The De la Gardie amateur theatre performed in the palace Torstensonska huset (later known as now Arvfurstens palats) in the palace Lefebuerska huset and, occasionally, on the stage of Bollhuset Theatre, led by Höpken, between 1734 and 1737. Höpken had returned from Paris in 1734 and organized the troupe to perform more seriously and regularly than the other troupes. Brita Sophia De la Gardie was the lead female actor and star of this troupe. As such, she was well known in the city and a center of its cultural life. Historians have argued whether this troupe performed for the public and can be counted as more than an amateur troupe. According to memoirs, "The whole city" was present at the performances, but the upper-class memoirists may likely have referred to people from their own class. The plays may have been half public, with a symbolic sum paid by the audience, who likely came only from the city's upper-classes.

These amateur troupes created an enthusiasm for native speaking theatre which prepared for the foundation of the first Swedish language national theatre at Bollhuset in 1737. The foundation of the national theatre had been laid by the performance of a student theatre troupe. When the first Swedish national theatre opened in 1737, a suggestion was made (serious or not) to make Brita Sophia an honorary consultant in the theatre management, with a reserved box at the theatre. This never came about. When the first professional actresses were hired to the theatre, it was jokingly suggested that another of the amateur actresses at the De la Gardie troupe, Augusta Törnflycht, should be asked to seek the position. One of the first professional Swedish actresses jointly with Beata Sabina Straas in the theatre troupe on the new national theatre, "Miss Wijkman" are suggested to have been Magdalena Wickman, earlier an employee at the De la Gardie household.

In 1738, Brita Sophia became a member in the board of a musical academy who arranged concerts in the palace Lefebuerska huset.

===Later life===
After the death of her father in 1741, Brita Sophia and her mother moved to Paris in France, where they converted to Catholicism. After her mother's death in 1745, she entered a convent and became a nun. She inherited Ekesjö manor in Sweden, but as because of her conversion to Catholicism, which was at that time a crime in Sweden, her property was confiscated and given to her siblings, who sold it. She died in Paris.

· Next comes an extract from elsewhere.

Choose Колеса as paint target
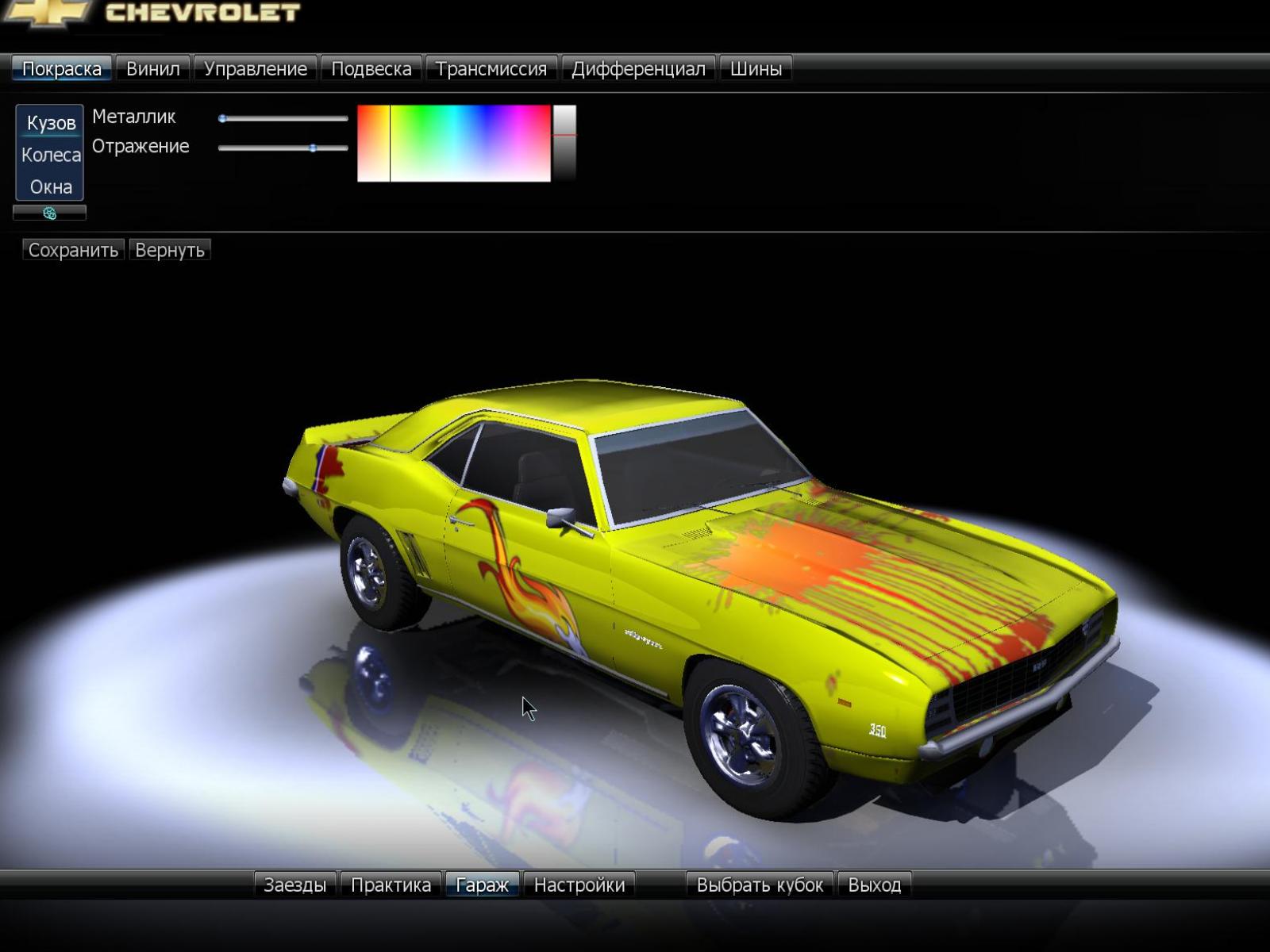[x=51, y=155]
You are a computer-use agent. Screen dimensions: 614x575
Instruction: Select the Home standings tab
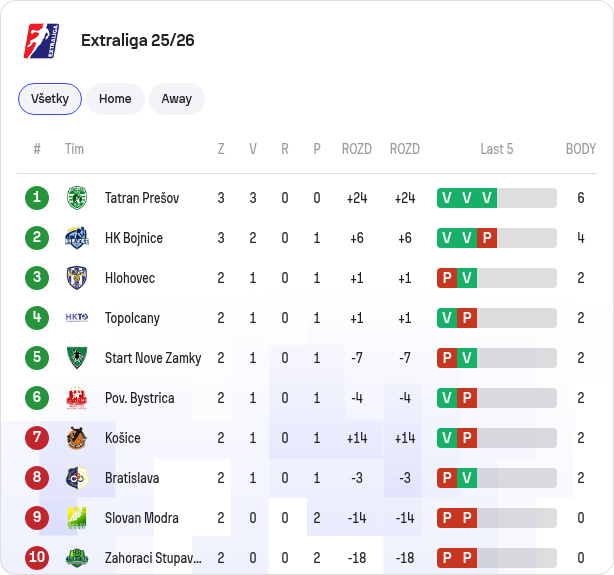coord(115,99)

Her nephew Axel von Fersen the Younger rented lodgings in the city of Versailles from her between 1785 and 1789. He stayed in the lodgings she provided when he was away from his French regiment in Valenciennes and let family in Sweden believe he stayed in his apartment in Paris, while in reality he was staying in Versailles, either in the lodgings of his aunt, or in lodgings provided for him by queen Marie Antoinette in the royal grounds of the palace of Versailles itself.